# GIVEN INSTRUCTION:
Count how many lines in the entries below contain the word "resolution". Reply with the number only.

## START SUPPLIED DATA

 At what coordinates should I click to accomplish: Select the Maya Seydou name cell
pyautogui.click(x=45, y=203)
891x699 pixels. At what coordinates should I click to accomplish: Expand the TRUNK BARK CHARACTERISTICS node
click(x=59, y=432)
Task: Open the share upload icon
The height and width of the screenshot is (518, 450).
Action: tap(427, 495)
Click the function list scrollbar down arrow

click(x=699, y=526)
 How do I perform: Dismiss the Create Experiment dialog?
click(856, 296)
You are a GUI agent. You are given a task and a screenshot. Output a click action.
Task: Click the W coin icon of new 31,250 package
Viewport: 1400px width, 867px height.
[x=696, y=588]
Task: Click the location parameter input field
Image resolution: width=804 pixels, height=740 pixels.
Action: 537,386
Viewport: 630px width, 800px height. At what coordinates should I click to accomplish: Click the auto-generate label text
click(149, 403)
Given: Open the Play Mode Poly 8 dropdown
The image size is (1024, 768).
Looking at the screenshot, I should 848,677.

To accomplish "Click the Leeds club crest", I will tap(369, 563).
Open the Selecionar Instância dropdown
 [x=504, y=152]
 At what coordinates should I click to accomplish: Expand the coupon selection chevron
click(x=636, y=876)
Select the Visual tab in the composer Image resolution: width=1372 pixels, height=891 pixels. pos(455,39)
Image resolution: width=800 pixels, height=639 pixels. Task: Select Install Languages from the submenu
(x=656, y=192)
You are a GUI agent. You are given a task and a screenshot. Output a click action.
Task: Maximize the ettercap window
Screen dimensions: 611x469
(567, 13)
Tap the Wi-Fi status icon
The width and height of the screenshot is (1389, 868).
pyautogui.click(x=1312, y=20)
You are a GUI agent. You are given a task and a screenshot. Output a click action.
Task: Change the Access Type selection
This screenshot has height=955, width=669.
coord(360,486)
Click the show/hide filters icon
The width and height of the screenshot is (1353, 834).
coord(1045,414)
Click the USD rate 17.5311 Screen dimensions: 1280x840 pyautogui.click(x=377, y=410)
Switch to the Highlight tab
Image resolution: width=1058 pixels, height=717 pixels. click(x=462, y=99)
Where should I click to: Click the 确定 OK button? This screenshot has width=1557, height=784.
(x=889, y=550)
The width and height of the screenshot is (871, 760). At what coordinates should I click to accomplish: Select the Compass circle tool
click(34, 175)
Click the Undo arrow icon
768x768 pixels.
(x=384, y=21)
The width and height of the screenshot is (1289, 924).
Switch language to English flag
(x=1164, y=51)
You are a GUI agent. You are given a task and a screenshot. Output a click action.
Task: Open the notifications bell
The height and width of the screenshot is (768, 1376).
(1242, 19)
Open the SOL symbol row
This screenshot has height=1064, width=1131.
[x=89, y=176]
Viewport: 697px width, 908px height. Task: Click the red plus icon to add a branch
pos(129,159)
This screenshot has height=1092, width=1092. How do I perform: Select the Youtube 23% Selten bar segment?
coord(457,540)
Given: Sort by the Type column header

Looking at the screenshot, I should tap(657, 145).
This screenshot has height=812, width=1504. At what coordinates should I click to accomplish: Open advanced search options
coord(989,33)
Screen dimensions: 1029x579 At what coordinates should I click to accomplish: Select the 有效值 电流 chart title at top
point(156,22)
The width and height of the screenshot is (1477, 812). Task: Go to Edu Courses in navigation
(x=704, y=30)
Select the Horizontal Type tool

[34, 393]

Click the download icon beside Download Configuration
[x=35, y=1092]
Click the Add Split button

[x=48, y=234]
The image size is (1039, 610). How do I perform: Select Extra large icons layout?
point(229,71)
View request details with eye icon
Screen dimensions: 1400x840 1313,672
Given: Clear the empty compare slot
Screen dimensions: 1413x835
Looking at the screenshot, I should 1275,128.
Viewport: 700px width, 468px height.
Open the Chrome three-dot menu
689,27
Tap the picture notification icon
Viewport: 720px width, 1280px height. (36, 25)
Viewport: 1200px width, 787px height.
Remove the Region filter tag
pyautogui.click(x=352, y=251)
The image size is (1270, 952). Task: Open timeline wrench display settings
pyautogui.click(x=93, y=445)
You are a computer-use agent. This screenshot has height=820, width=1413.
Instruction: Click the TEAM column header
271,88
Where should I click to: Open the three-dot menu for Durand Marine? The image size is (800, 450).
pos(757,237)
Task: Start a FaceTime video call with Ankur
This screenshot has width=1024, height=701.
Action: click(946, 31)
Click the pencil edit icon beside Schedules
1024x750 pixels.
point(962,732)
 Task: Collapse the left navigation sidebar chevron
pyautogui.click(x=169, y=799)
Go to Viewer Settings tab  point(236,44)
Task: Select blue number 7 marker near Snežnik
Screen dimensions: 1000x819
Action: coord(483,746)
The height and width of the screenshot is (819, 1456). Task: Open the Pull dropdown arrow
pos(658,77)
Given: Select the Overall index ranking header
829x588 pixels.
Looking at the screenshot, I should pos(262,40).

## END SUPPLIED DATA

# EXERCISE SOLUTION:
4